To do ▸
Go through the entries and copy every line that has the string "will" in it.

-=-=-=-=-

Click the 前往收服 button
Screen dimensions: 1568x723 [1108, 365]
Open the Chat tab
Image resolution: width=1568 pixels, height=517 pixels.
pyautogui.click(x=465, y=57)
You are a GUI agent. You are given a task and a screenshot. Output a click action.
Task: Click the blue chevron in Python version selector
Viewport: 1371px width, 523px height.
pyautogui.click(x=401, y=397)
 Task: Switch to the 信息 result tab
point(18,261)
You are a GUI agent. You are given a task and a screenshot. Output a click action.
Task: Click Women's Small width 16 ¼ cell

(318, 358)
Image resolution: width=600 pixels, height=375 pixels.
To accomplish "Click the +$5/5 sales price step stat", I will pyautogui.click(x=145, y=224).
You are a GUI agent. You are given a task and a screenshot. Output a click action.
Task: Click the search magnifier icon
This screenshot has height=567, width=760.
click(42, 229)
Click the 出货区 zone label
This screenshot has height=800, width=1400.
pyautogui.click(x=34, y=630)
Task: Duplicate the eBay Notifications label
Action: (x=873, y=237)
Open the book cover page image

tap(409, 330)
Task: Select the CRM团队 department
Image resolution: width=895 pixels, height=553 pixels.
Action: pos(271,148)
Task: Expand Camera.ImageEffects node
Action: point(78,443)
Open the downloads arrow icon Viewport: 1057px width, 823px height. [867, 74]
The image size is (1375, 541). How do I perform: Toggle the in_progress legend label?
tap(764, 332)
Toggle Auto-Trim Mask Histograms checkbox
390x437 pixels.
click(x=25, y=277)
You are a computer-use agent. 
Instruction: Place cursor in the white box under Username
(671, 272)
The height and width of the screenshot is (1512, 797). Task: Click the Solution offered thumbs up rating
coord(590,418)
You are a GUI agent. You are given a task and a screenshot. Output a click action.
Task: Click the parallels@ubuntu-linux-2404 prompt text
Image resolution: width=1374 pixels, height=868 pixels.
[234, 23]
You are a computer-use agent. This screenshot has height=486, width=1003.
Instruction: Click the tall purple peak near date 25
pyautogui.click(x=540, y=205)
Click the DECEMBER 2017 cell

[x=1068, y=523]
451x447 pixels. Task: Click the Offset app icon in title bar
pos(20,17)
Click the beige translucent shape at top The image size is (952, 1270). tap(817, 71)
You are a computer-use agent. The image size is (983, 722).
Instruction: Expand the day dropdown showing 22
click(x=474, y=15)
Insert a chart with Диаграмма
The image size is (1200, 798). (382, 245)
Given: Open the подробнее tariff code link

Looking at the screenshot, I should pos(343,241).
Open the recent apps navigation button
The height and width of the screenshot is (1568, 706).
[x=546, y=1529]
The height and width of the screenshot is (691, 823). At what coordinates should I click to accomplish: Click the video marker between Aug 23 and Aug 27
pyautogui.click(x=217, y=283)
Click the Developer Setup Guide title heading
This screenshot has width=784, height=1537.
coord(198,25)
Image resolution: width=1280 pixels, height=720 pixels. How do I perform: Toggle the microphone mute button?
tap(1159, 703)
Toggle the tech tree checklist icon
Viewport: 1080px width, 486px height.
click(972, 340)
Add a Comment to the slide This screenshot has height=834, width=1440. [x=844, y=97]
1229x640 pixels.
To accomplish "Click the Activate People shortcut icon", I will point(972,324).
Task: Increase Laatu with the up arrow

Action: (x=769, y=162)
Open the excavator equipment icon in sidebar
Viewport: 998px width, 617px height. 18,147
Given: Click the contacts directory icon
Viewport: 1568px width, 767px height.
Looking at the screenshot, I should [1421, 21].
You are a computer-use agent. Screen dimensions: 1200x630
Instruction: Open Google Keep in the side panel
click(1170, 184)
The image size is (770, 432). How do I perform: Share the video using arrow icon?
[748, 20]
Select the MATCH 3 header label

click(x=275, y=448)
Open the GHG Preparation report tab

-=-=-=-=-

Completed exercise ▸
To accomplish "Click the +$5/5 sales price step stat", I will pyautogui.click(x=145, y=224).
To accomplish "Click the Activate People shortcut icon", I will point(972,324).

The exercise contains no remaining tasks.